I am doing a scraping project, and have tried using cheerio and find it very challenging. Several folks have told me that python is much better for scraping.
I have managed to update my python version and follow some tutorials for setting up a local enviroment, but It’s still very confusing to me…I’m not sure what’s going on when I am in that local environment running commands.
with a javascript project, package.json contains a list of all the packages that get installed for that project using ‘npm init’.
Is there anything similar for python?
python’s equivelent of npm and package.json are pip and requirements.txt. (here’s some docs on the topic)
They are almost exact synonyms, with the obvious cavet there are technically 2 version of python (2.x and 3.x) which means there are 2 version of most libs, 2 version of docs, and 2 version of “valid” syntax. That, combined with the language being rather “old” when compared to JS, means some things are a little rough around the edges, when compared to the “fast moving” web development realm.
Easily the most “annoying” thing is dealing with runtime environments, there are like 5 different tools (here’s a list of what you can run accross) to deal with runtime environments. If your project will only be ran by you, and you don’t want to worry about the “portability” of it, then I wouldn’t worry about it, but do keep it in your mind when using python.
Also, if your working on a webscraping project you’d probably want to look into the BeautifulSoup lib for python. (2 and 3 versions are supported)
2 Likes
Thanks, that’s awesome, so helpful. I did use beautiful soup for one simple project. I’m also trying scrapy (did I mention that before?) One reason is that I found this pre-made script for recursively archiving a vbulliten forum
If you have any additional guidance or links to other vbulletin projects, I’d love to know! So far I have not been able to get the detectorist’s project to work.
I also have to run a custom pip command to get scrapy to work with python 3.7, which is annoying
pip install git+https://github.com/scrapy/scrapy@master --no-dependencies —upgrade
My flow so far is to
-open a project window in webstorm
-create a virtual environment (I’ve been subbing 3.7 for 3.6, not sure if that is causing any issues)

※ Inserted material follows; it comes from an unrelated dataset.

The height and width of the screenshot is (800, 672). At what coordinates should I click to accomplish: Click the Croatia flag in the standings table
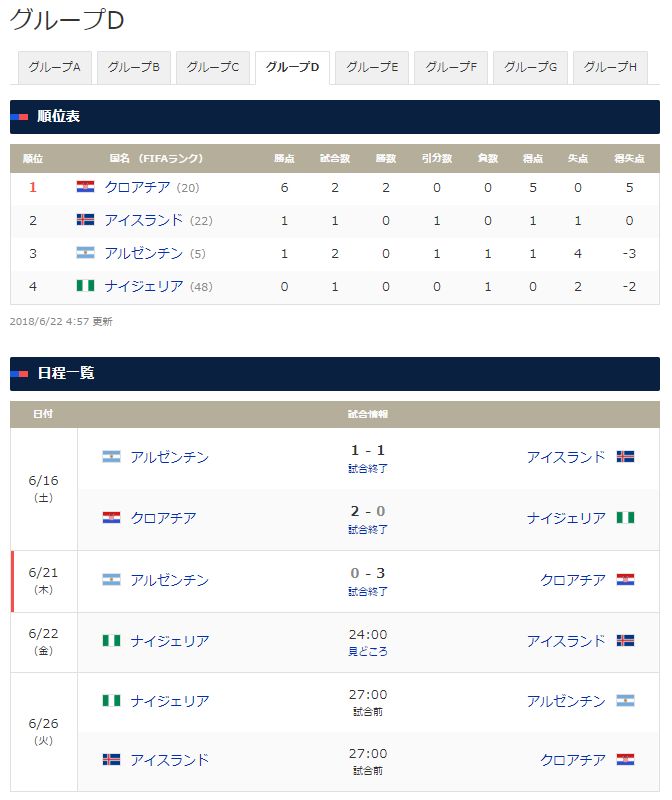(x=85, y=187)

python3.6 -m venv my_env && source my_env/bin/activate
-install scrapy with that long command
pip install git+https://github.com/scrapy/scrapy@master --no-dependencies —upgrade
And then begin using scrapy following the tutorials, etc.
I’m just kind of making this up as I go along figuring that if I can learn node & get projects going, I can figure out python, but I’d love to figure out a good workflow.